つまり、多くの組織の一般的な従業員はITに苦手意識がありDXを好意的に捉えていないのです。
ITがわかりにくい原因のひとつは用語がわかりづらいことです。ですから、DXの定義について話を戻すと、日本国内では政府が高尚な、つまり複雑でわかりづらい定義を行い、それが一般的にも広まっています。
国内でどういった定義が広がっているか見てみましょう。
日本国内のDXの定義
経済産業省の定義
「企業がビジネス環境の激しい変化に対応し、データとデジタル技術を活用して、製品やサービス、ビジネスモデルを変革するとともに、業務そのものや組織、企業文化・風土を変革し、競争上の優位性を確立すること。」
(『DX推進ガイドライン』より)
総務省の定義
「デジタル技術を活用して、経済社会の様々な課題を解決し、人々の生活の質を向上させること。」
(『情報通信白書』より)
経産省と総務省で縄張り争いをしているように見えます。DXが進まない日本の現状を映しているような気もして興味深いのですが、それはさておき、役所が作る文章なので、反対意見に耐えられるよう包括的で抽象度の高い仕上がりになっています。

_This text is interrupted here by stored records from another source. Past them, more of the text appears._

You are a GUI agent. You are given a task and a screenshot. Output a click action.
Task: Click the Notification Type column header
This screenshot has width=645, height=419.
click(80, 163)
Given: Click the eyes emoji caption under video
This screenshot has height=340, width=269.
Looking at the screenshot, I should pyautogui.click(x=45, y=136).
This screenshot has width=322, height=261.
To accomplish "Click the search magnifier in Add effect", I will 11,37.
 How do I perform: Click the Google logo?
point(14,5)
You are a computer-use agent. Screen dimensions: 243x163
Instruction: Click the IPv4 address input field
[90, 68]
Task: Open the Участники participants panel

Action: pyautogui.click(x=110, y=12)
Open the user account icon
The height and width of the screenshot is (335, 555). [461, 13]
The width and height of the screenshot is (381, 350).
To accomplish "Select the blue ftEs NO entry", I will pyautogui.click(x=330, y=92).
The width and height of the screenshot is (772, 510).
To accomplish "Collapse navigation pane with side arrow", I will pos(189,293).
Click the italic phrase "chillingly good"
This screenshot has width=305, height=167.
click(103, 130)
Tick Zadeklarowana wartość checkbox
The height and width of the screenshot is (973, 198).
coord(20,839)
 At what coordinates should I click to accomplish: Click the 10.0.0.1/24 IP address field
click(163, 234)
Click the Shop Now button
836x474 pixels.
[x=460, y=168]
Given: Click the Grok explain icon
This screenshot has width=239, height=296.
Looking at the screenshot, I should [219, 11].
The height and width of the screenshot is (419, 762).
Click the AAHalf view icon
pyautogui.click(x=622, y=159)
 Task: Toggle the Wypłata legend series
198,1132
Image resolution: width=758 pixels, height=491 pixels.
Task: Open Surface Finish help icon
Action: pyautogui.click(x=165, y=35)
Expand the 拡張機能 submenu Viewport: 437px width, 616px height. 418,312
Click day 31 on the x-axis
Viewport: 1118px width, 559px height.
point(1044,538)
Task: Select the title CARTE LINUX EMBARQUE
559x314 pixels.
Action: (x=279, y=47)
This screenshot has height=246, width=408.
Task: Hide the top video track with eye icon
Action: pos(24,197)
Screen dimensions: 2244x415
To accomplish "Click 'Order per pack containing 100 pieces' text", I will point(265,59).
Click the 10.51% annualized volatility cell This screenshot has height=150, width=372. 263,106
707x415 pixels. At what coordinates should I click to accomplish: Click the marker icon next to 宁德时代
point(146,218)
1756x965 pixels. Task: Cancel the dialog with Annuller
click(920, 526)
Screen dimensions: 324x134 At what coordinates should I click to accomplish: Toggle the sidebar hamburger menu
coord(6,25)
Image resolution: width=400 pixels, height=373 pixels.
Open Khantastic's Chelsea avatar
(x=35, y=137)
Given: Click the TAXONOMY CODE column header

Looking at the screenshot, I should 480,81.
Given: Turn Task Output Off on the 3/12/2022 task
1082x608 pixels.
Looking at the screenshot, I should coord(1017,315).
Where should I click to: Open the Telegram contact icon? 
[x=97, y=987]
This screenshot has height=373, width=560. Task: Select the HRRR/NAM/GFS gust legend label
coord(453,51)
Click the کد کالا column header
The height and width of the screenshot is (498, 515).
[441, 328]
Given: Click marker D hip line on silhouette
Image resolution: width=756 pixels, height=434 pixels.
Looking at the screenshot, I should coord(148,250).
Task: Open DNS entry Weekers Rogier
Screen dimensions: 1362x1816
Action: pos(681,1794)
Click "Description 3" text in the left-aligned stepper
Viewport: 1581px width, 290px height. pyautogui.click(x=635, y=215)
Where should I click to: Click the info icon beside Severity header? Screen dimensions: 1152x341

また、DXにおいては「D=デジタル技術を使うこと」よりも「X=事業に変革をもたらすこと」の方が重要なのですが、総務省の定義では、やや技術に重点を置いているように感じます。総務省だとNTTからのメンバーがいて発言権を持っていたのではないかと邪推できます。
海外では、もっとシンプルな定義になっているのでしょうか?
海外で広く認識されているDXの定義
MIT(マサチューセッツ工科大学)の定義
「DXは、デジタルテクノロジーを活用して、顧客体験、業務運営モデル、ビジネスモデルを根本的に変革し、新たな価値を生み出すこと。」
Forrester Researchの定義
「DXは、顧客の期待に応え、競争優位性を確保するために、テクノロジーを活用して業務を再構築すること。」
専門的知見があれば、日本の定義との違いを分析することができるのでしょうが、一般のユーザには難しい気がします。また、MITの定義ではビジネスモデルの根本的変革とは何かイメージできる必要がありますし、Forrester Researchの定義では、業務の再構築(BPRと言い換えてもいいとは思いますが)について多少の知識が必要だと思います。
結論
ITに関しては、専門性のある人たちと、ついていけない人たちの間に、一種の分断が生じているように感じており、その原因や対策については別の機会に述べたいのですが、DXの定義については、厳密さは追いかけずわかりやすくすることが肝心だと思います。
ちなみに、DXでは、X、私の定義では組織目標の達成、つまり一般の企業では儲かること、が大事なので、手段としてのD:デジタルを使う必要はないと話しています。
ただ、Xの実現について考えてもらうワークを実施すると、いまやITを使わずに競争優位を築くことは難しいと気づくことになります。